1- Pediatric Medical Staff Group, Universitas Indonesia Hospital, Faculty of Medicine, Universitas Indonesia, Depok, Indonesia.
2- General Practitioner Staff Group, Universitas Indonesia Hospital, Faculty of Medicine, Universitas Indonesia, Depok, Indonesia.
3- Dermatology and Venereology Medical Staff Group Universitas Indonesia Hospital, Faculty of Medicine, Universitas Indonesia, Depok, Indonesia.
4- Ophthalmology Medical Staff Group, Universitas Indonesia Hospital, Faculty of Medicine, Universitas Indonesia, Depok, Indonesia.
Background: Erythema multiforme (EM) is an immune-mediated self-limited reaction that has mucocutaneous eruption manifestation.
Aim: The aim of this case report is to acknowledging the possibility of coinfection in EM to give the proper treatment.
Case Description: We report a unique case of Mycoplasma pneumonia and Herpes Simplex Virus-2 positive in immunocompetent patient with erythema multiforme. Coinfection of Mycoplasma pneumonia and Herpes Simplex Virus (HSV) infection is rarely presenting in an immunocompetent patient. The patient was admitted with a worsening blister and erosion on oral and genital mucosa, along with rashes on the extremities and trunk. The patient also had a fluctuating fever and productive cough. The skin examination showed multiple erythematous papules and plaques with dusky area and blister in some central plaques that resembled target lesion. The patient tested positive for Mycoplasma pneumonia and Herpes Simplex Virus (HSV) IgM and IgG serology. The patient received supportive therapy, levofloxacin, acyclovir, methylprednisolone, and therapy for ocular, oral, and skin lesions. Systemic symptoms and cutaneous lesion improved after hospitalization without sequelae.
Conclusion: Although it is rare, coinfection must be taken into consideration for the cause of EM.
Key words : Erythema multiforme, Mycoplasma pneumonia, herpes simplex virus, mucocutanous eruption, Case-report
Erythema multiforme (EM) is an immune-mediated
self-limited reaction that has mucocutaneous eruption manifestation.
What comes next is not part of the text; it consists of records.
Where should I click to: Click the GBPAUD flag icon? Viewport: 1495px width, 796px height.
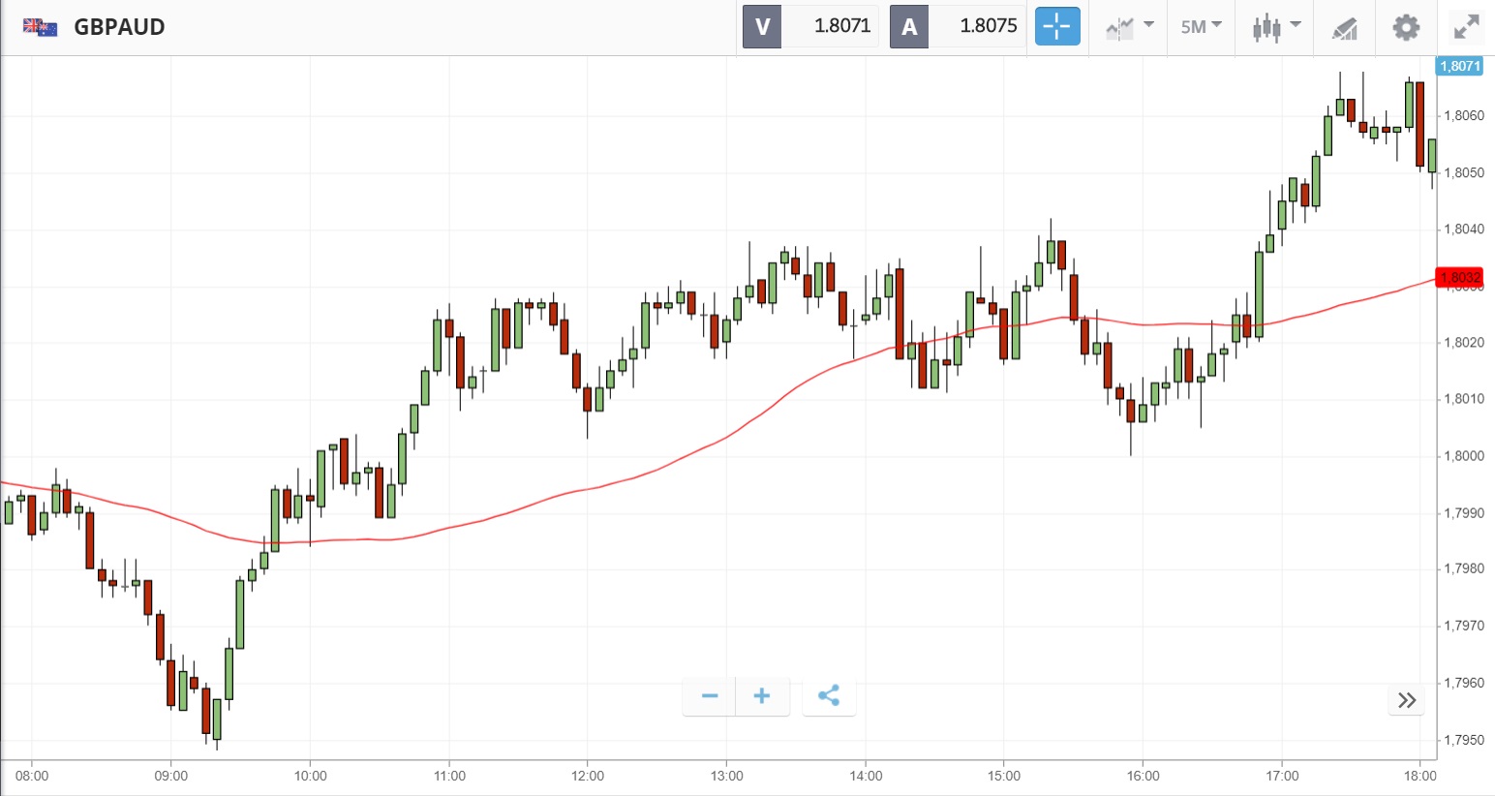point(40,27)
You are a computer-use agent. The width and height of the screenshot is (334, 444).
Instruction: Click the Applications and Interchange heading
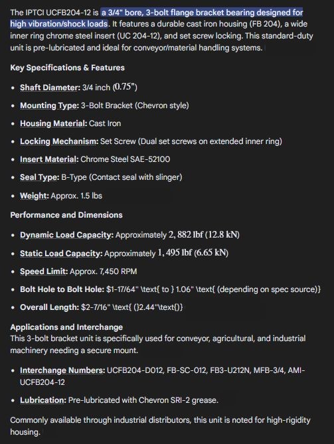[x=66, y=327]
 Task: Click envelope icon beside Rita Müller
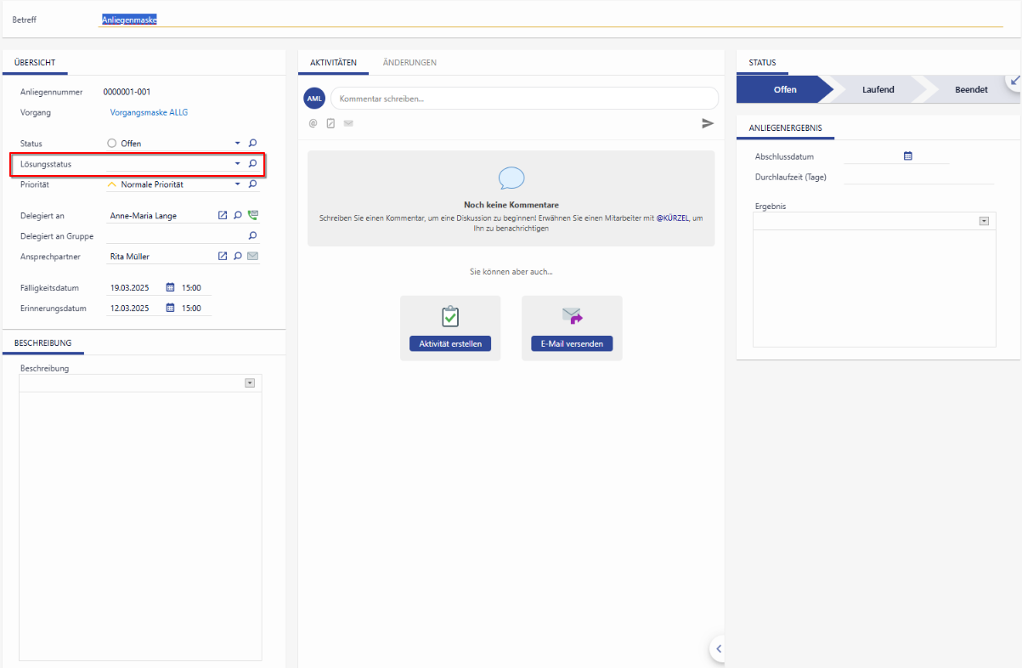pos(252,256)
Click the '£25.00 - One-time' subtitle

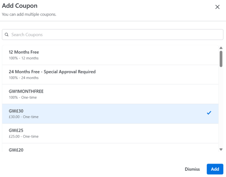24,136
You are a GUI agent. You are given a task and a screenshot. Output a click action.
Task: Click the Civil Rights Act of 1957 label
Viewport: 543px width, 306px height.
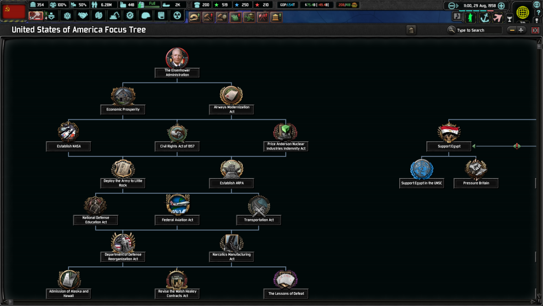(177, 147)
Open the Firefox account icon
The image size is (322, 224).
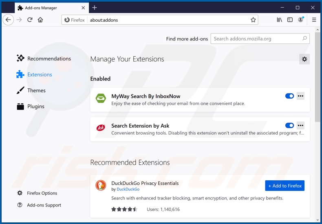pyautogui.click(x=301, y=20)
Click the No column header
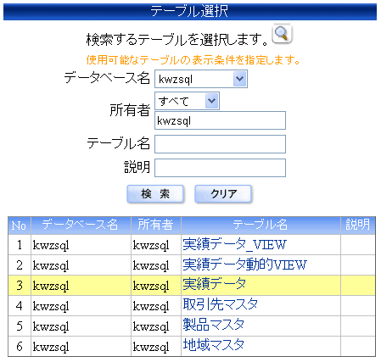This screenshot has width=381, height=362. click(20, 226)
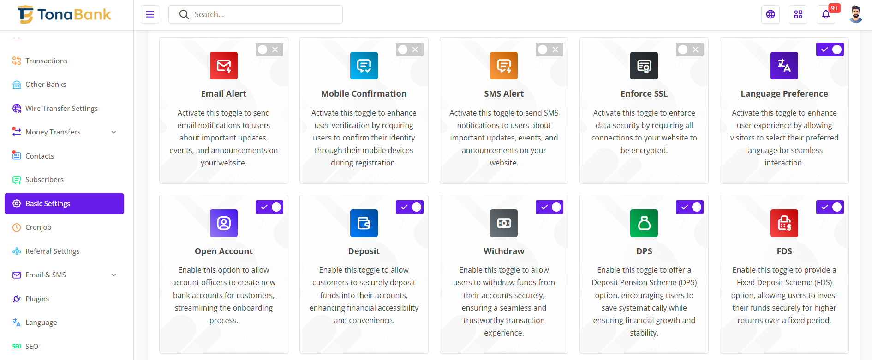Image resolution: width=872 pixels, height=360 pixels.
Task: Click the notification bell icon
Action: (x=826, y=14)
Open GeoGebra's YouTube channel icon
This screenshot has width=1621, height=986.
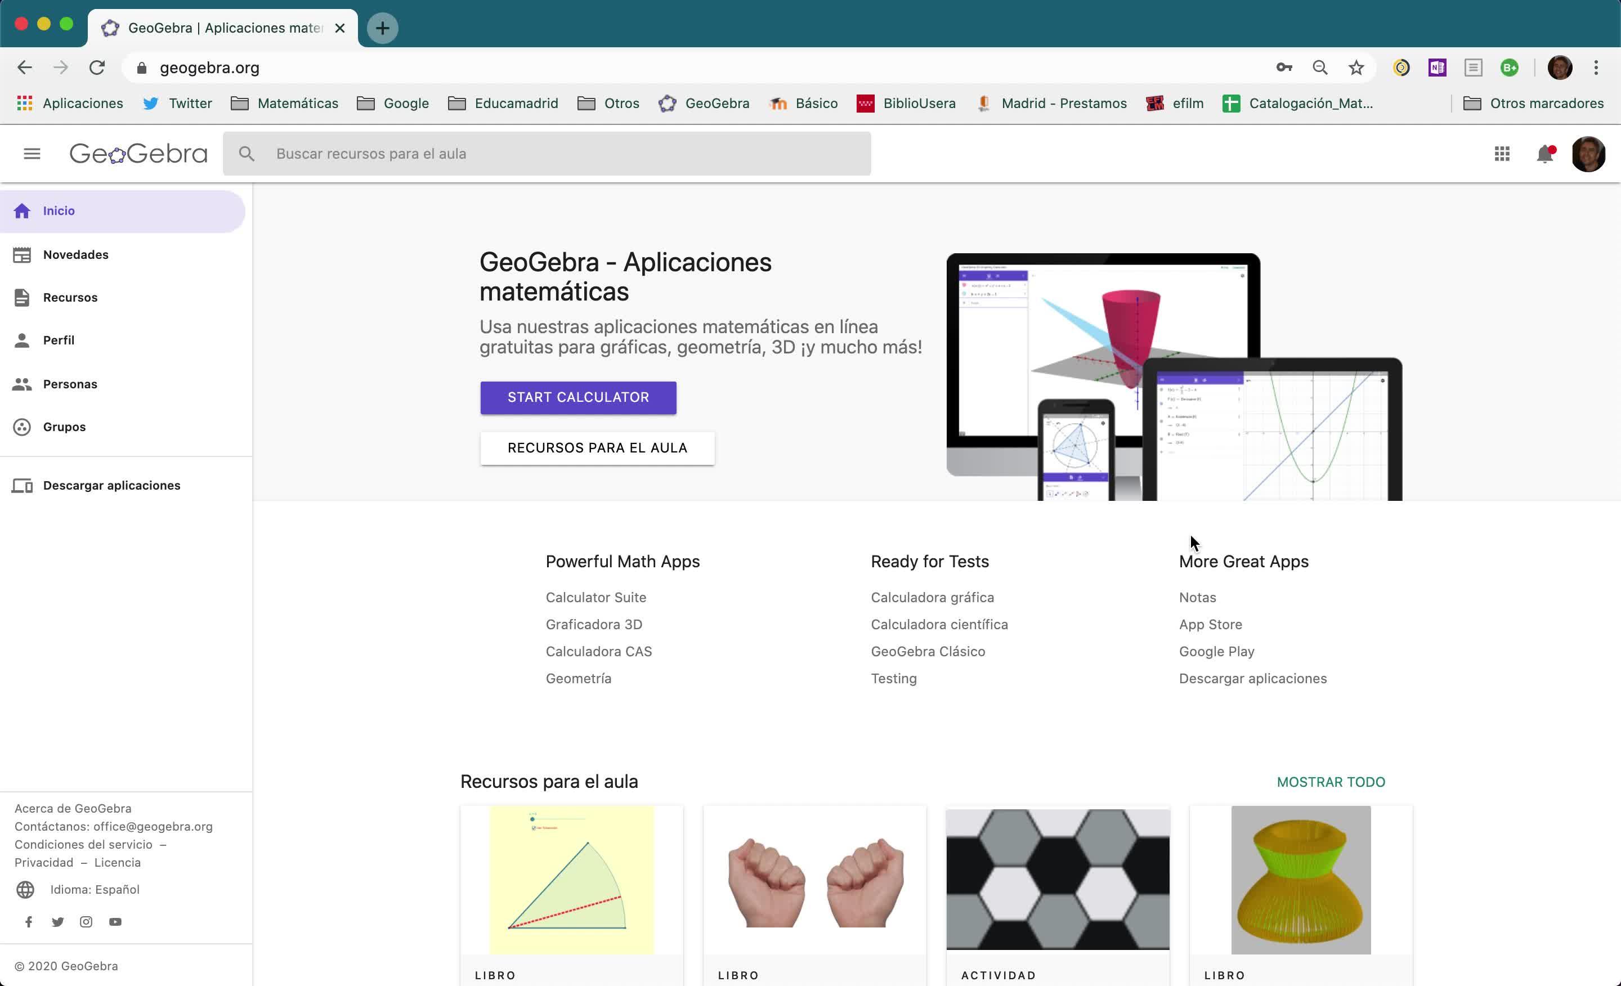(115, 922)
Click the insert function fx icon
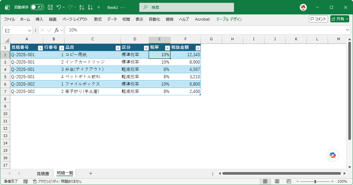Viewport: 353px width, 185px height. click(57, 30)
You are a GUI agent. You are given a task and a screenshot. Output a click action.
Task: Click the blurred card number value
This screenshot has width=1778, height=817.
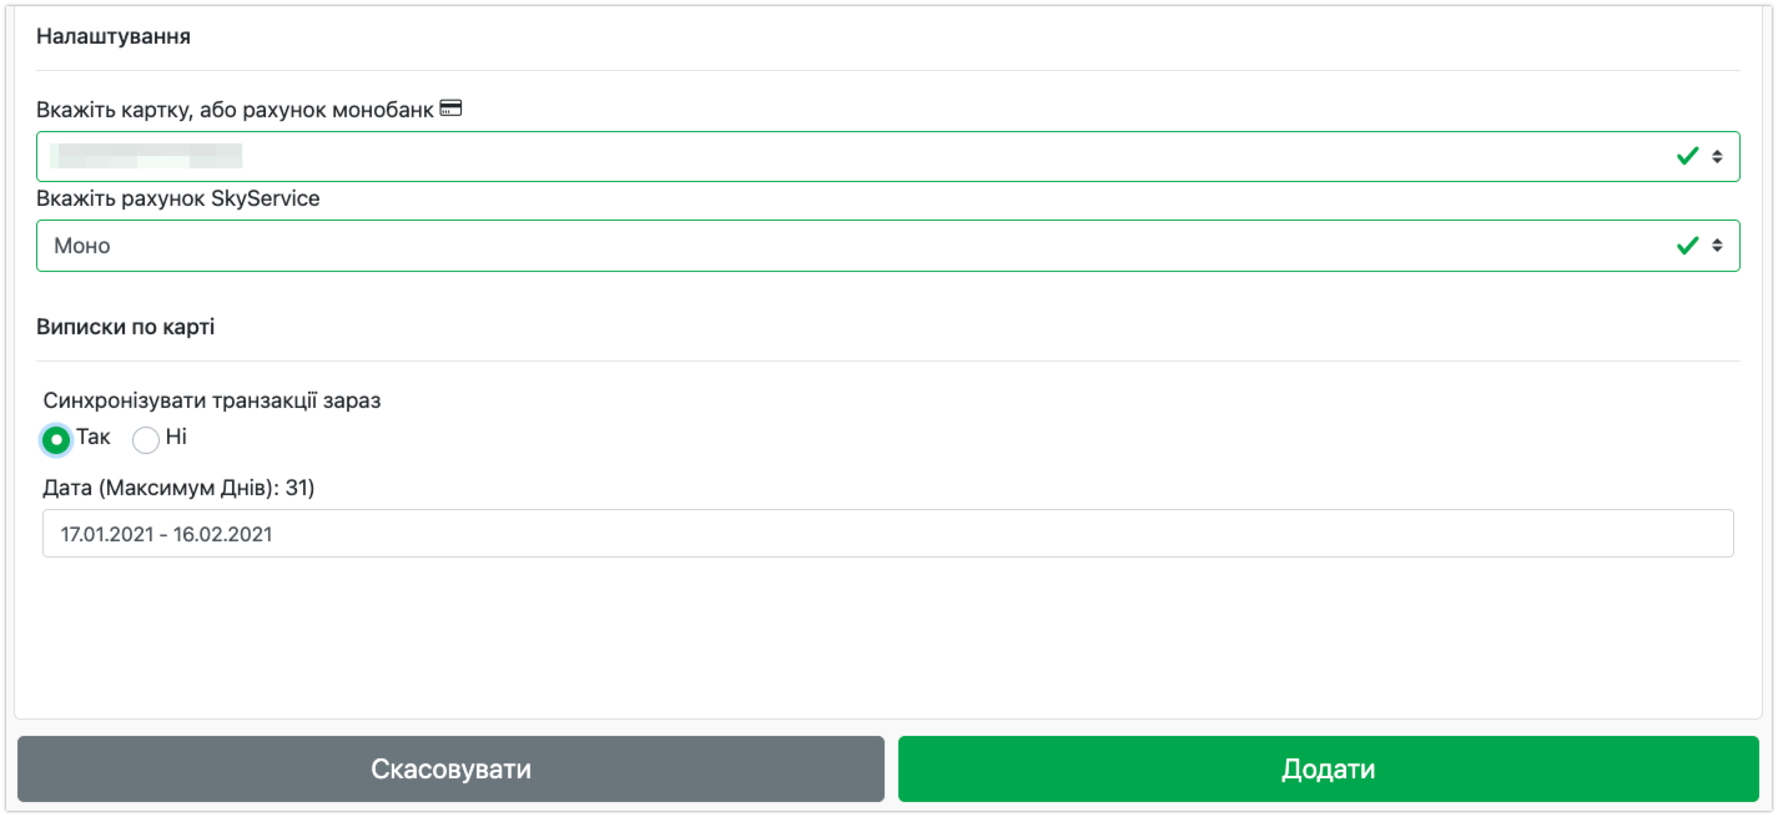pos(146,156)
This is a case report and the authors certify that they have obtained all appropriate patient consent forms. The patient’s parents have given their consent for clinical information to be reported in this study in the form. The patients’ parents understand that name and initials will not be published. This case report already approved by the hospital ethical policy.
A 7-year-old boy presented with a worsening blister and erosion on oral and genital mucosa, along with rashes on the extremities and trunk 1 week before admission. He also had a fluctuating fever and productive cough two weeks before admission. He was treated with amoxicillin on 3rd day of the symptom, and the fever diminished. However, a week before admission, the fever and the productive cough recurred. Subsequently, he had blisters and erosion on the lips, genital and perianal area. Redness appeared on both eyes with productive mucous discharge and palpebral crust. The rash initially appeared as erythematous papule and then developed into plaque with a dusky area and blister in the centre of the plaque. The patient came to another clinic and was given azithromycin, acetaminophen, and oral topical steroid and referred to our hospital.
Physical examination revealed stomatitis with lip edema, erosion, brownish crust and pus. There was conjunctivitis on both eyes with purulent discharge and later pseudo-membrane on the conjunctiva tarsal. There were multiple papules and plaques with dusky area and blister in the center of some plaque that resemble target lesion on the lower and upper extremities, trunk, glans penis, and perianal, Nikolsky sign was negative. The patient was diagnosed with erythema multiforme major.
Initial laboratory results showed leukocytosis (12.950/μL) and increased erythrocyte sedimentation rate (20 mm/hour), C-reactive protein (43.4 mg/L) and positive for Mycoplasma pneumonia IgM and IgG with ELISA method. We did not find any immunocompromised evidence in the patient.
The patient received supportive therapy along with topical treatment for the ocular, oral, and skin lesions. The patient received gentamycin sulfate 0.3% antibiotic eye-ointment for ocular lesion, as well as Prednisolone acetate eye drop with routine pseudo-membrane removal by conjunctiva scrapping. We treated him with empirical Levofloxacin and methylprednisolone.
Infection marker was improved after antibiotic administration, but patient had persistent fever (but lower temperature than previous measurement) with progressing lesion. Mucosa and skin lesions continued to extend with atypical target lesions accompanied by blistering. Leukocyte and CRP were improving even though he still had a persistent fever and progressing lesion. We further performed other workups for EM, such as HSV serology evaluation and started empirical intravenous Acyclovir. We tapered off the methylprednisolone dose within a week. In the following days, the result of the IgM HSV-2 antibody was positive. After acyclovir administration, the skin lesion and the fever were improved. PCR test for SARS-CoV2 was performed in sequential manner and showed negative result.